Excerpted text:
§ §

I was discussing my longshoremen's post with my business partner over lunch yesterday. Having just published it, I didn't want to go back and alter it.
However, this thought occurred to me as we chatted about my analysis of the situation involving US unionized ports, shipping lines, and the two large longshoremen's unions.
These unions, together, have about 100,000 members, according to the WSJ piece. I just checked the Yahoo profiles on Ford and GM. They have a combined total workforce of about 630,000. Figure roughly 600,000 are UAW members. Gross that up 50% for related workers at other auto producers, or parts manufacturers, like Delphi (184,000 employees). That's about 900,000 members, or between 9x the size of the longshoremen's unions.
My point is, the longshoremen are hardly the sort of "union" Samuel Gompers and Walter Reuther had in mind when they began organizing labor in the first half of the last century. The Teamsters and the UAW are still largely, legitimately, "blue" collar unions.
The longshoremen sound like they wear pastel polo shirts these days, with khakis, and maybe topsiders. Sort of like a private version of PATCO, the air traffic controller's union with which Ronald Reagen so effectively dealt in the 1980s.

§ §

Task instructions:
**a)** Could you write out the longshoremen passage, starting with "However, this thought" and going on through "the longshoremen's unions.", swapping "Yahoo profiles" for "company profiles"?
**b)** Can you extend the piece on the longshoremen's unions past its final sentence?
You can ignore the material that comes next.

[Stored items]

§ §

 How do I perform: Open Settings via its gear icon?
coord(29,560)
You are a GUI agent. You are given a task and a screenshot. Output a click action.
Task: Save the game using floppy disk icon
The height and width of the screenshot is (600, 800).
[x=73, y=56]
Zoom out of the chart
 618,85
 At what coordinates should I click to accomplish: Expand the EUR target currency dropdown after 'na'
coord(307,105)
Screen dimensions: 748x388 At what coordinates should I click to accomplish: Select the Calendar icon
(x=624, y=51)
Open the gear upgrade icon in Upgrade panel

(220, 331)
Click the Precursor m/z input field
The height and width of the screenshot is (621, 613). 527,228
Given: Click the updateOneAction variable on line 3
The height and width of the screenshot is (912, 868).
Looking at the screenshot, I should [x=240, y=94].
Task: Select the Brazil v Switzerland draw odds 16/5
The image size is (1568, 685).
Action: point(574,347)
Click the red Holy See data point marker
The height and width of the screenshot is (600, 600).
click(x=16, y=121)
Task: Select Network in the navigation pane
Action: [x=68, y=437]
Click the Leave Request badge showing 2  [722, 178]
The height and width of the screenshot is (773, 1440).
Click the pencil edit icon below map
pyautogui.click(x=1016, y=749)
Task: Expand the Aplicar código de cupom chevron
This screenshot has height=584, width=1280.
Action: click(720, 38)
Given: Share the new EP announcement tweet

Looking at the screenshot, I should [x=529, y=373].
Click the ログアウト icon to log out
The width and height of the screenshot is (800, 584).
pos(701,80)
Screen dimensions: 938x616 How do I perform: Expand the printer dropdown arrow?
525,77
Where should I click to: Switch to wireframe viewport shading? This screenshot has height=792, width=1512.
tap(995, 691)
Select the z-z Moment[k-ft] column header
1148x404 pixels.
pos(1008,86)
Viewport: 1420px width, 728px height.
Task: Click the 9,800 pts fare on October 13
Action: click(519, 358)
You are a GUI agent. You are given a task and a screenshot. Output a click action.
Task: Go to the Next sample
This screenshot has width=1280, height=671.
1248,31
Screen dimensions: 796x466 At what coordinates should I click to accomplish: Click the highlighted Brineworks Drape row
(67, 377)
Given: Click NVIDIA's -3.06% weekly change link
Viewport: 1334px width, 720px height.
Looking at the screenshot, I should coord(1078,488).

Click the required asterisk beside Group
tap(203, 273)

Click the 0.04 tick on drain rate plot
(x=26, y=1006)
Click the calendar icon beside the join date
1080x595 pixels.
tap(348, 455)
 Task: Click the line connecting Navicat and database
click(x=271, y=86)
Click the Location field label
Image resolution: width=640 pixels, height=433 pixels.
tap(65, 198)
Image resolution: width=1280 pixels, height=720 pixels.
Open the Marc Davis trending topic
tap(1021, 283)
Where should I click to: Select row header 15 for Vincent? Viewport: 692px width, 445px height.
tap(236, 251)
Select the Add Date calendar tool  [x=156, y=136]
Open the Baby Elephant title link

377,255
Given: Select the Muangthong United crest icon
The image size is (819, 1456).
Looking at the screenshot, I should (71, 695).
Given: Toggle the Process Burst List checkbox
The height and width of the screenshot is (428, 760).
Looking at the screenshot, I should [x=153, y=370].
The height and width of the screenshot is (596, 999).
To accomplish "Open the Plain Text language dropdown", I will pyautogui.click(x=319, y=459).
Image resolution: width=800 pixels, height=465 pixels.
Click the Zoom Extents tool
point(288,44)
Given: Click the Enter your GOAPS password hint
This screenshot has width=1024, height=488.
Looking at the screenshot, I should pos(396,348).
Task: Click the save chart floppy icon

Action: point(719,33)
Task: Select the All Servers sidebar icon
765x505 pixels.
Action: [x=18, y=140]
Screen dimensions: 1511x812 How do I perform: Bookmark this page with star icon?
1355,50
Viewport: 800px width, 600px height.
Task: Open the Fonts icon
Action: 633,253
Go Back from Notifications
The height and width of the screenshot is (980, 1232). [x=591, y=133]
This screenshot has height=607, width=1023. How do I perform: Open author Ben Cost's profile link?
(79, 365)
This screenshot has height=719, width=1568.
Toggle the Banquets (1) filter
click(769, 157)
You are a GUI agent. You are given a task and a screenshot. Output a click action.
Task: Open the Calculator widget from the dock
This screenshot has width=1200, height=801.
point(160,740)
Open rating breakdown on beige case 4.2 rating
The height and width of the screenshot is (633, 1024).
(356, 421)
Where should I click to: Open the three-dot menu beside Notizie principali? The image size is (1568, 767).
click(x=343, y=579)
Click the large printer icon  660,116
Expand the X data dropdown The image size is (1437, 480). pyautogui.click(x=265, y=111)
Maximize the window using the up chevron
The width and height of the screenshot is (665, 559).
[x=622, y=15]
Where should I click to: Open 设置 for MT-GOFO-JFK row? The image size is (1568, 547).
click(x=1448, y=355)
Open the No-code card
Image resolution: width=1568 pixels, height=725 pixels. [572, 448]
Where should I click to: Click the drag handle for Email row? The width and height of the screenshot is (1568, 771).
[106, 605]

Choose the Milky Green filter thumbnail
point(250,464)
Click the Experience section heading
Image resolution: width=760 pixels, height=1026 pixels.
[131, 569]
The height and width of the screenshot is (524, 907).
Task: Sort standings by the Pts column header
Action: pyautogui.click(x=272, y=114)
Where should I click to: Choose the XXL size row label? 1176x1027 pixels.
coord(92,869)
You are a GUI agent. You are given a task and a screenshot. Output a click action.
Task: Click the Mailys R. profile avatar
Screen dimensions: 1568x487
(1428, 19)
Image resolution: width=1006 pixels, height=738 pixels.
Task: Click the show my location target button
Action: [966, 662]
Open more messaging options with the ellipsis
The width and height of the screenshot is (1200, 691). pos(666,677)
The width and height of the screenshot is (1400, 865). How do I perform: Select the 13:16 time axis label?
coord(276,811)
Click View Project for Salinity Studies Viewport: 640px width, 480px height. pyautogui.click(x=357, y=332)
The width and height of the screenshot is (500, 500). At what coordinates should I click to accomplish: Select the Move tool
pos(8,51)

§ §

Exercise results:
**a)**
However, this thought occurred to me as we chatted about my analysis of the situation involving US unionized ports, shipping lines, and the two large longshoremen's unions.
These unions, together, have about 100,000 members, according to the WSJ piece. I just checked the company profiles on Ford and GM. They have a combined total workforce of about 630,000. Figure roughly 600,000 are UAW members. Gross that up 50% for related workers at other auto producers, or parts manufacturers, like Delphi (184,000 employees). That's about 900,000 members, or between 9x the size of the longshoremen's unions.

**b)**
As I reflect on yesterday's piece, and these numbers, I have to say, I don't really even consider the longshoremen a "union" in the classic sense. They just don't evoke hordes of minimum wage immigrants, clamoring to get "better conditions" or "more jobs." Heck, these guys don't care how many jobs get displaced, so long as they are paid for theirs. Talk about pulling up the ladder!
If anything, I'd consider the dockworkers of today a sort of min-professional association. More like an engineering, medical society or the attorney's bar than the classical union of old. Their intelligent outmaneuvering of the management of US ports and global shipping lines suggests that, though they may call themselves a union, they behave like one of the better-organized "businesses" I think I've observed.